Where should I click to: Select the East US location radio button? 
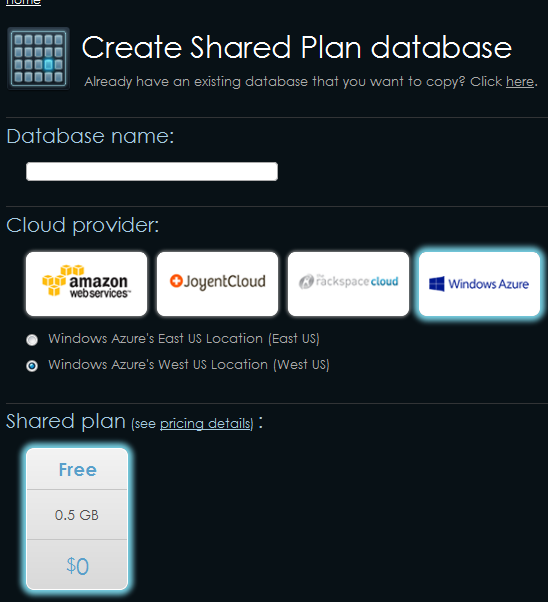pyautogui.click(x=32, y=340)
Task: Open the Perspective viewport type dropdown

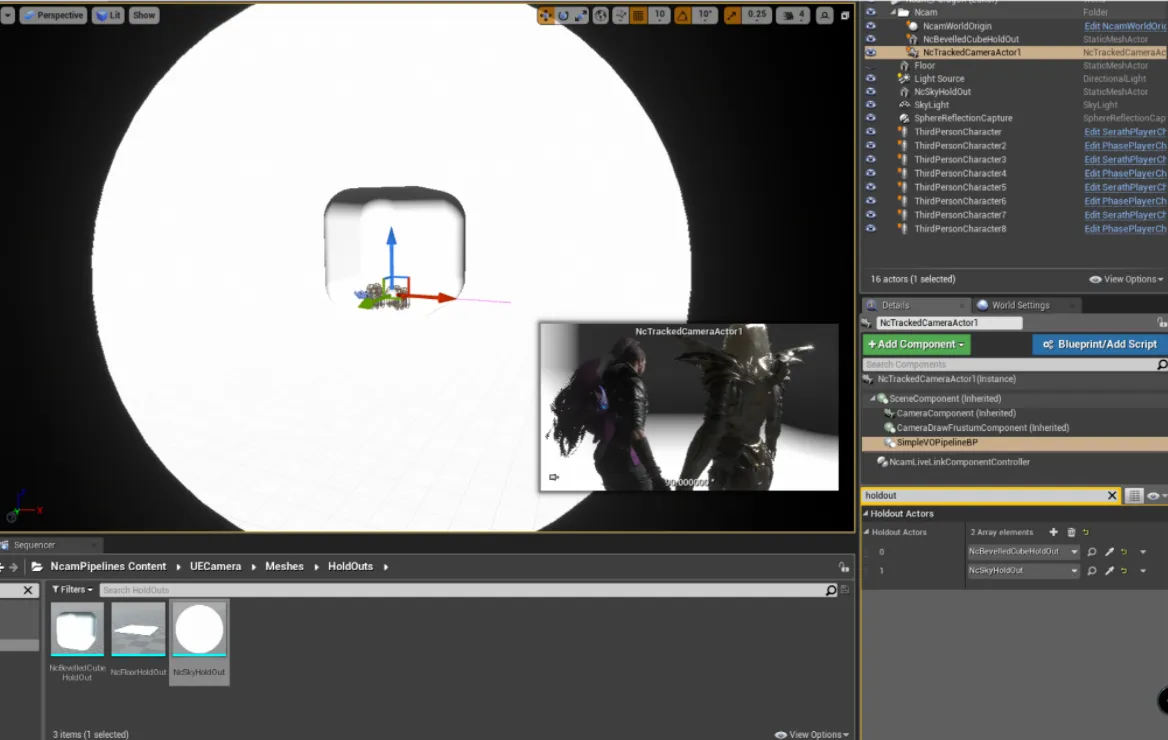Action: pos(53,15)
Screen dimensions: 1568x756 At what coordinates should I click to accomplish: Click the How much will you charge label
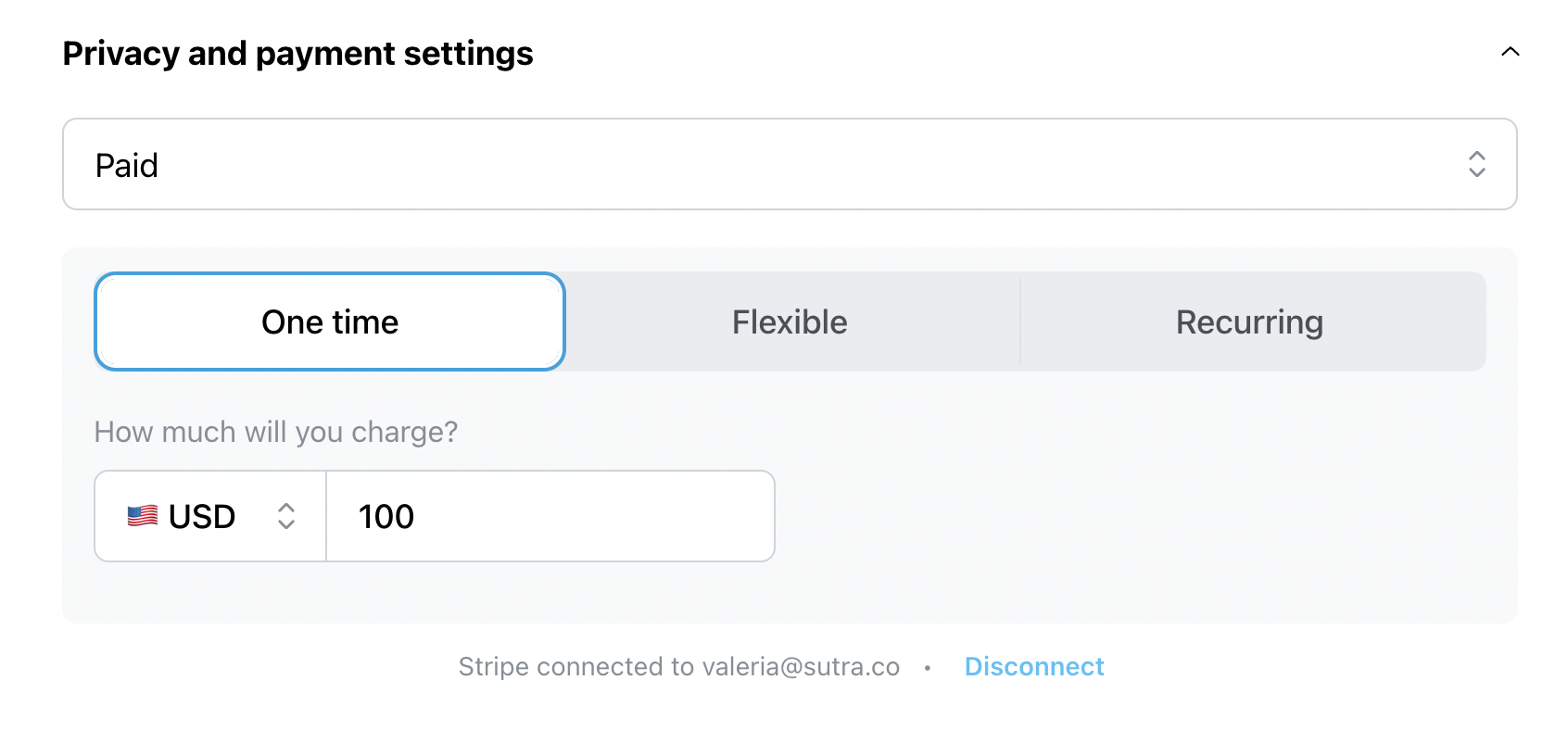coord(276,432)
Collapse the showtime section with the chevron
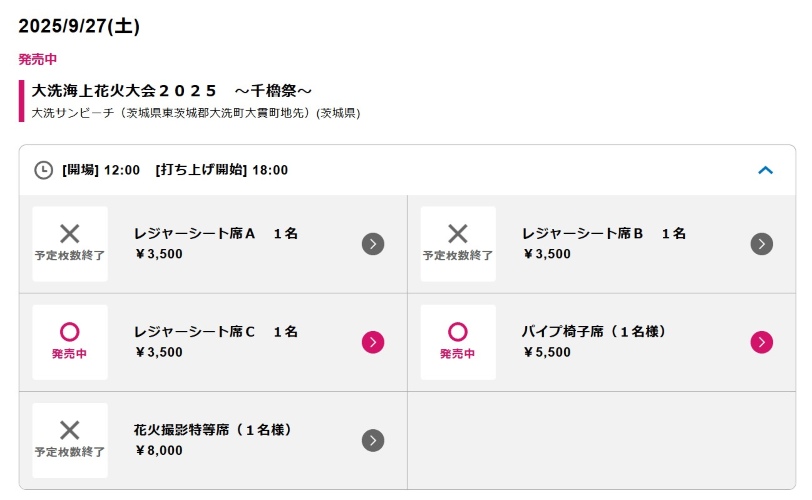Viewport: 812px width, 500px height. pyautogui.click(x=765, y=170)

● **EXERCISE REQUIREMENTS**: Give the listing again exactly, minus its images.

● **TASK RESULT**:
Where should I click to: Select the East US location radio button? 
pyautogui.click(x=32, y=340)
Task: Open the Perspective viewport type dropdown

Action: pos(53,15)
Screen dimensions: 1568x756 At what coordinates should I click to accomplish: Click the How much will you charge label
coord(276,432)
Collapse the showtime section with the chevron
Viewport: 812px width, 500px height. pyautogui.click(x=765, y=170)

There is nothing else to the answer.